Senator Ted Cruz (R-FL) took to the Senate floor at 2:41 PM yesterday to speak against voting for the cloture motion on the House Continuing Resolution legislation (House Res. 59) and did not finish his remarks until 12:00 noon the next day. But detractors like Senate Majority Leader Harry Reid (D-NV) are quick to insist that it was not a filibuster. It is said that the Freshman Senator from Florida could not have a filibuster as his effort was not intended to delay or prevent legislative action.
A broader understanding of filibuster is an effort to prevent action by making a long speech. The 21 hours and 19 minutes of floor time certainly qualifies as a long speech. Consider the aim of Senator Cruz’s effort. He was speaking against a cloture motion. Cloture is the procedure that a 60 vote majority in the Senate cuts off debate.
Those who deny that Senator Cruz’s control of the Senate Floor for nearly a full day was not a filibuster are less interested in abiding by proper political parlance. They know that the public generally considers a filibuster a noble effort of a Senator to abide his conscience and speak what he understands as the truth until he can stand no more. Filibusters evoke memory’s of the Frank Capra film “Mr. Smith Goes to Washington” (1939).
[L] Frank Capra's Mr. Smith Goes to Washington (1939) [R] Sen. Ted Cruz (R-TX) during filibuster |
But if Cruz just was giving a very long speech, then he can be framed as just wasting the Senate’s time, even though Majority Leader Reid was appraised and approved of the talkathon.
All of this between-the-beltways trivialities about filibusters illustrates one of Senator Cruz’s concerns. Early on in his filibuster, Senator Cruz alleged that most people don’t give a flying flip about a bunch of politicians in Washington, DC with cheap suits and haircuts. A filibuster may empty the Senate chamber, but it can generate considerable attention and audience via CSPAN as well as alternate media and the internet.
But couching the Senate floor action as a non-filibuster against the cloture vote on the Continuing Resolution (House Res. 59) which it’s technically correct, it is smoke and mirrors to confuse the public of the real work.

*Tasks to perform*.
(A) Quote everything in the piece on Senator Cruz's floor speech from "All of this" down to "the real work.".
(B) Summarize the piece on Senator Cruz's floor speech in two sentences.

*Given material*.
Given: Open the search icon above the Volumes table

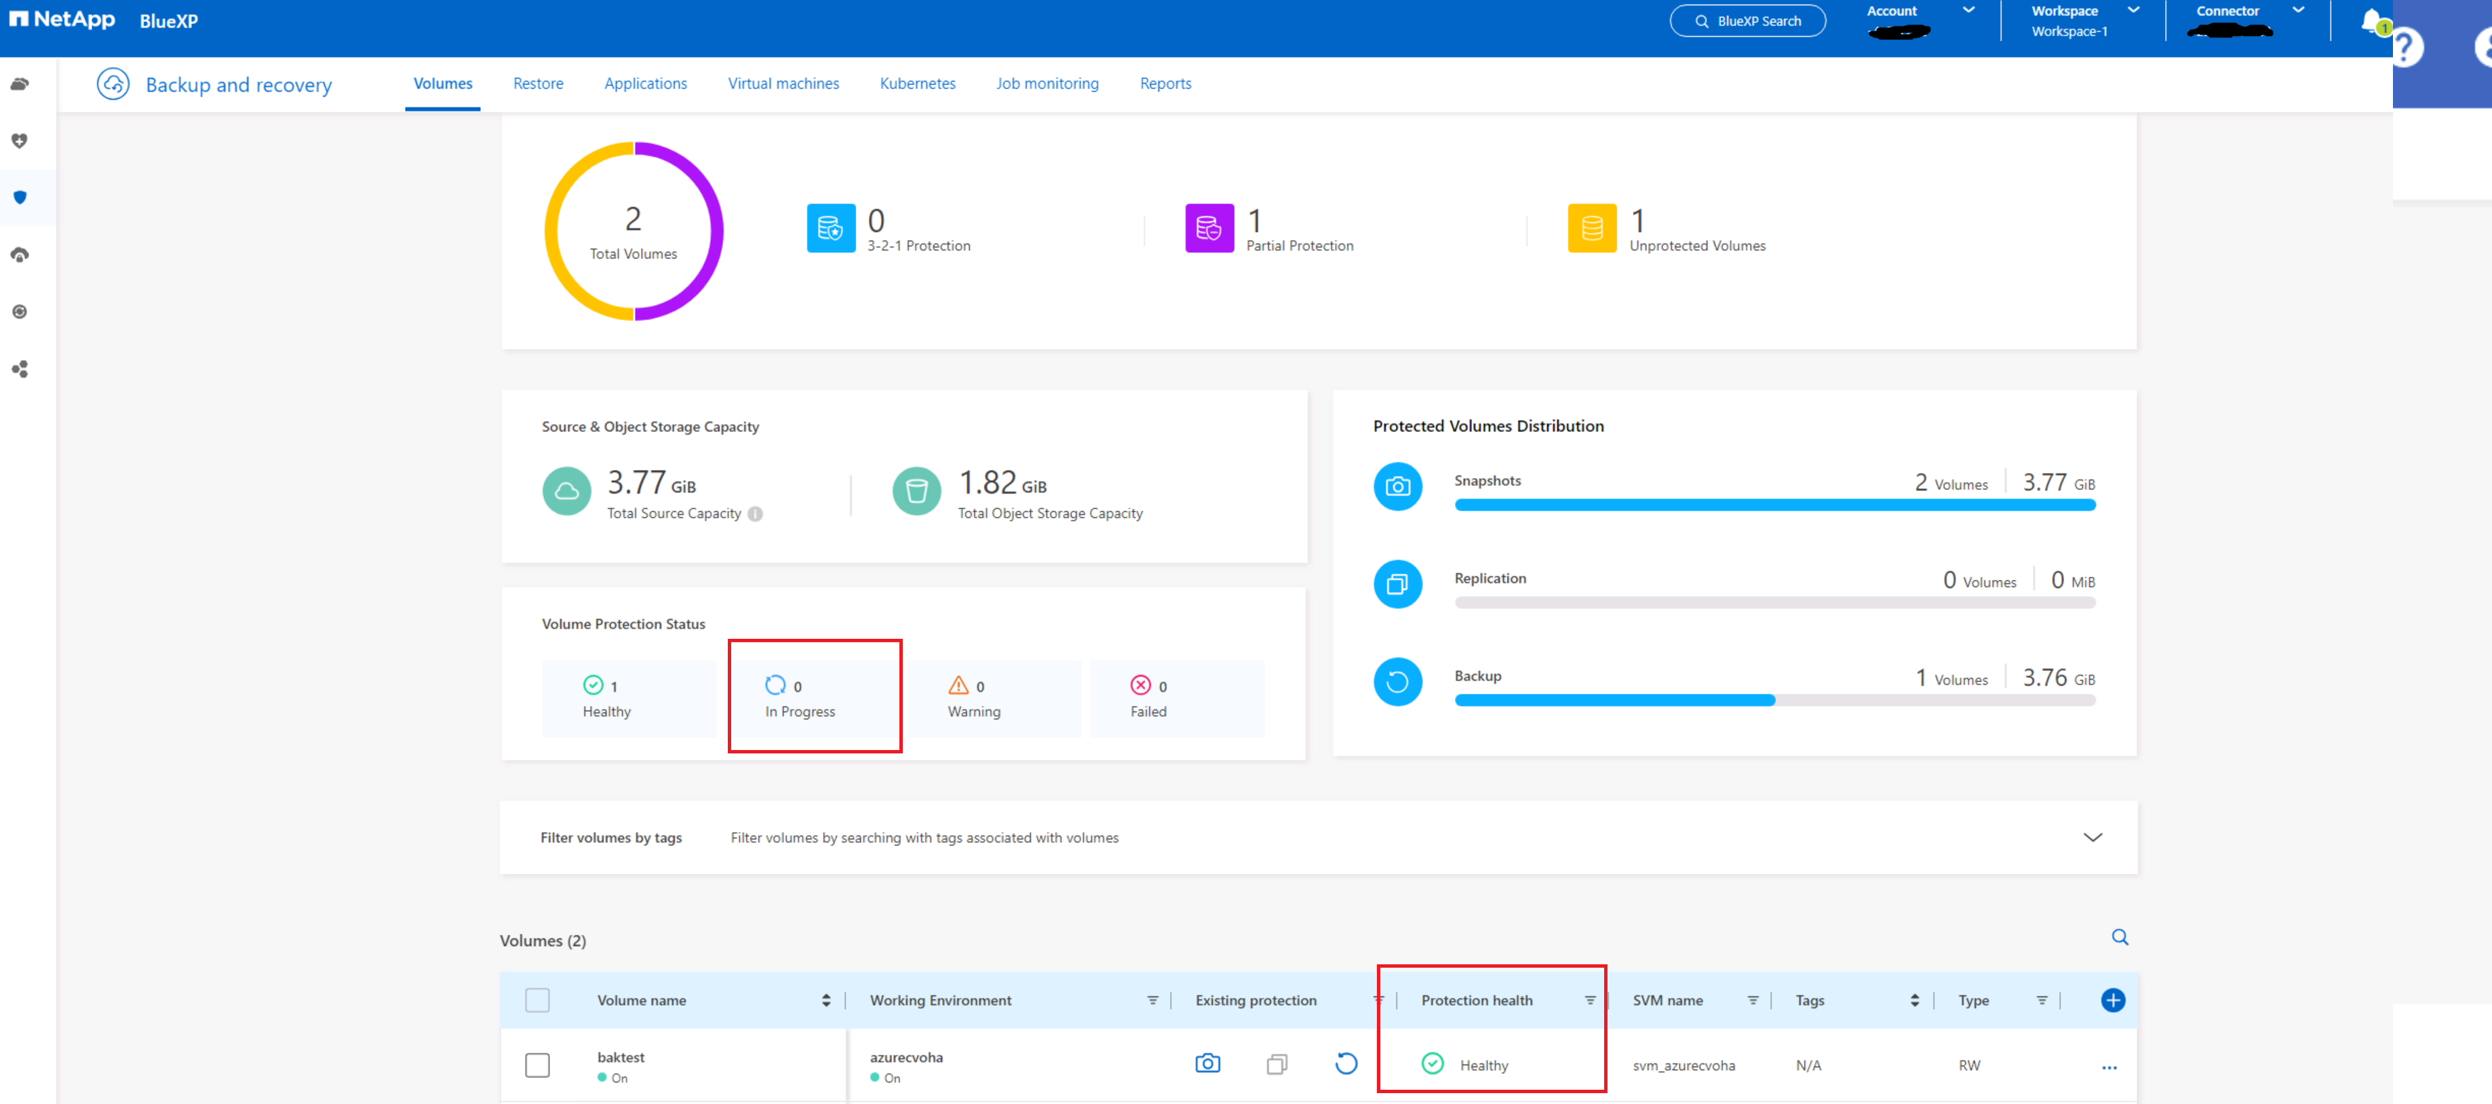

*Final results*.
(A)
All of this between-the-beltways trivialities about filibusters illustrates one of Senator Cruz’s concerns. Early on in his filibuster, Senator Cruz alleged that most people don’t give a flying flip about a bunch of politicians in Washington, DC with cheap suits and haircuts. A filibuster may empty the Senate chamber, but it can generate considerable attention and audience via CSPAN as well as alternate media and the internet.
But couching the Senate floor action as a non-filibuster against the cloture vote on the Continuing Resolution (House Res. 59) which it’s technically correct, it is smoke and mirrors to confuse the public of the real work.

(B) Senator Ted Cruz held the Senate floor for 21 hours and 19 minutes to speak against the cloture motion on the House Continuing Resolution, yet detractors such as Majority Leader Harry Reid insisted it was not a filibuster. The piece contends that the speech fits a broader understanding of a filibuster, and that refusing it that label lets critics frame Cruz as merely wasting the Senate's time instead of evoking the noble image filibusters carry, a framing it calls smoke and mirrors.